*Exercise objective*.
Beginning at the line that mentions "Given: Click the 'Phạt góc' column header", retype the rest of the records below exactly. Pictures are not part of the copy.
--- Information shown Enclosed Below ---
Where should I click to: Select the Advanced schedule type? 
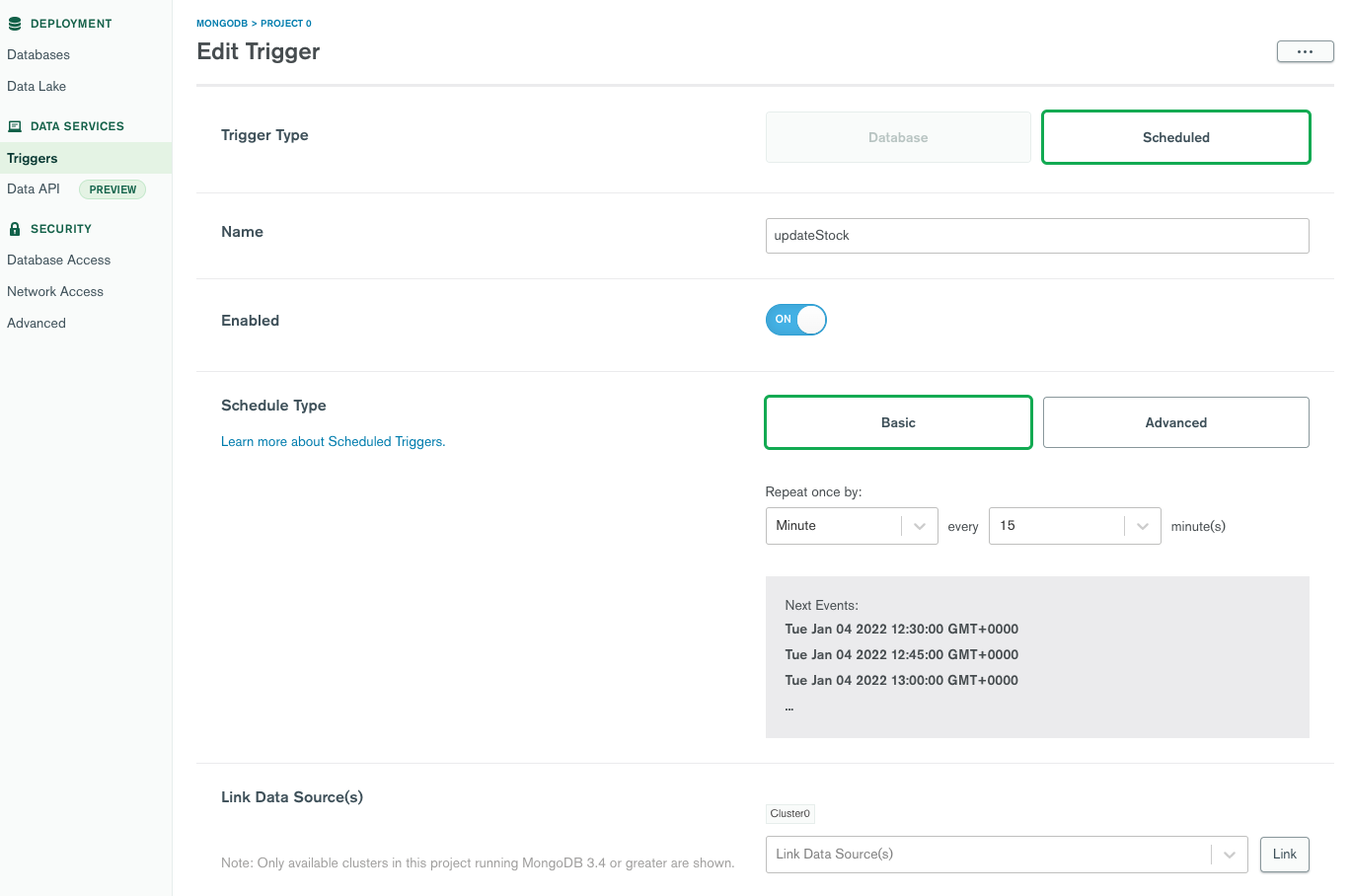click(1176, 422)
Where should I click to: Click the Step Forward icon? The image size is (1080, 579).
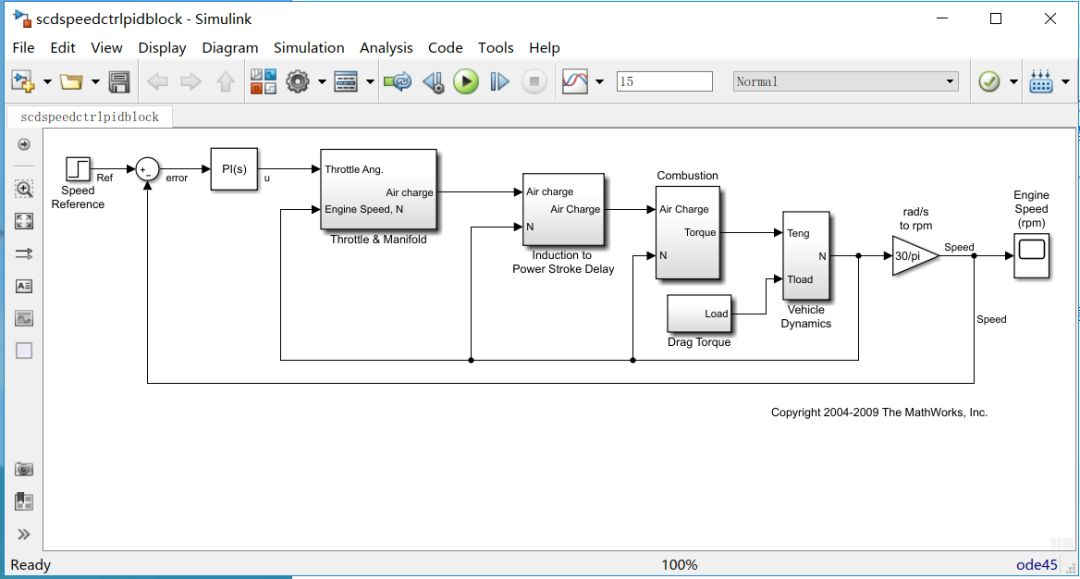click(x=499, y=82)

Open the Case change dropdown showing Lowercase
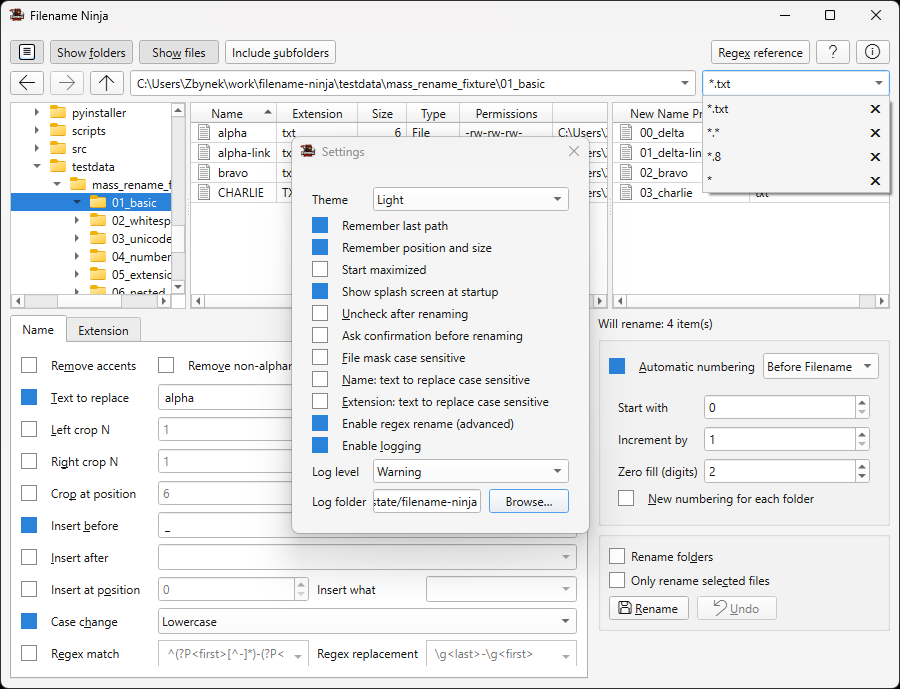[x=367, y=621]
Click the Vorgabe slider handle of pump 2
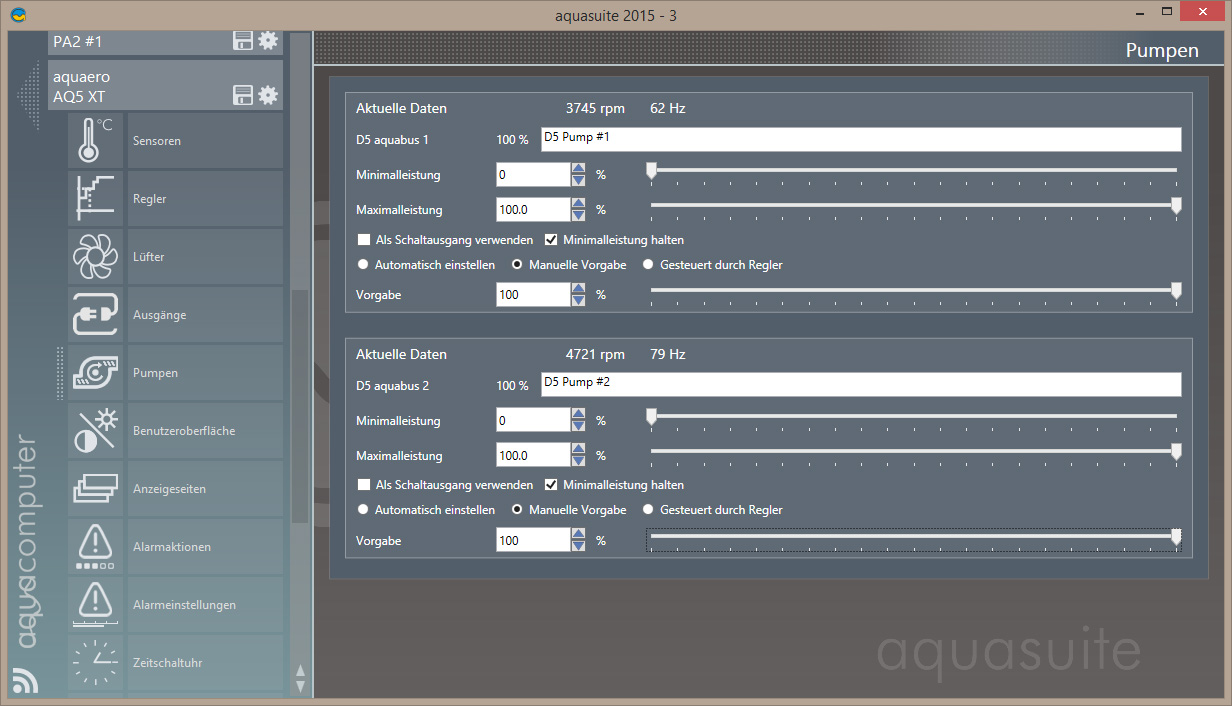This screenshot has width=1232, height=706. 1176,537
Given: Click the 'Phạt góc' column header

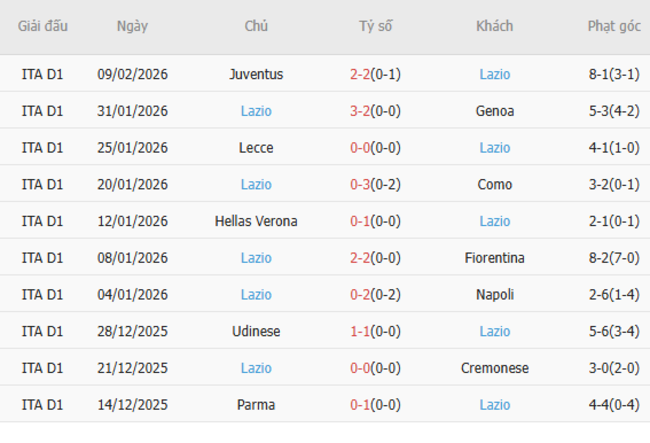Looking at the screenshot, I should point(614,27).
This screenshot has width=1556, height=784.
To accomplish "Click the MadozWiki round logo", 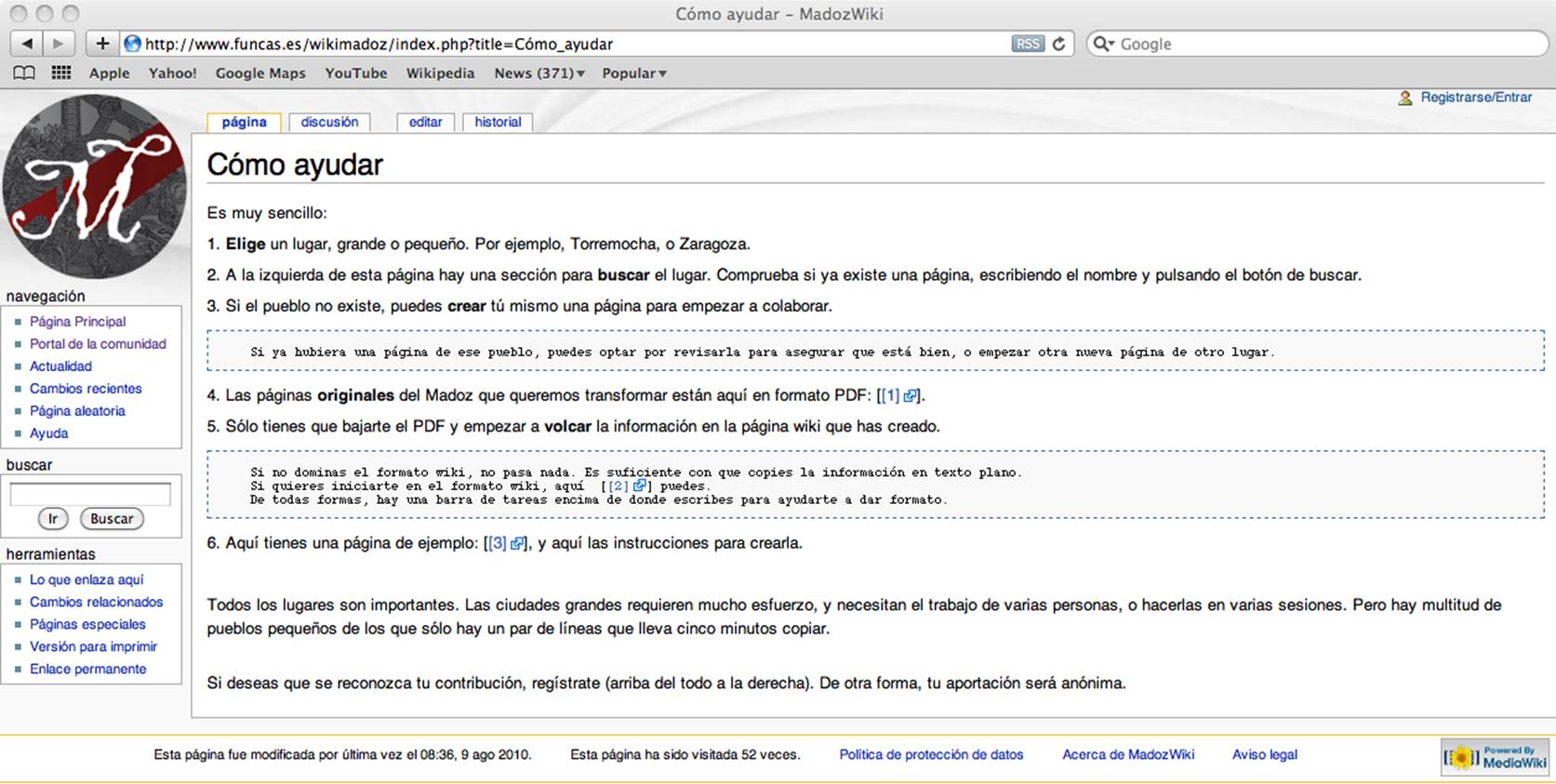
--- End of Enclosed Information shown ---
*Answer for this exercise*.
Given: Click the 'Phạt góc' column header

Looking at the screenshot, I should point(614,27).
This screenshot has width=1556, height=784.
To accomplish "Click the MadozWiki round logo", 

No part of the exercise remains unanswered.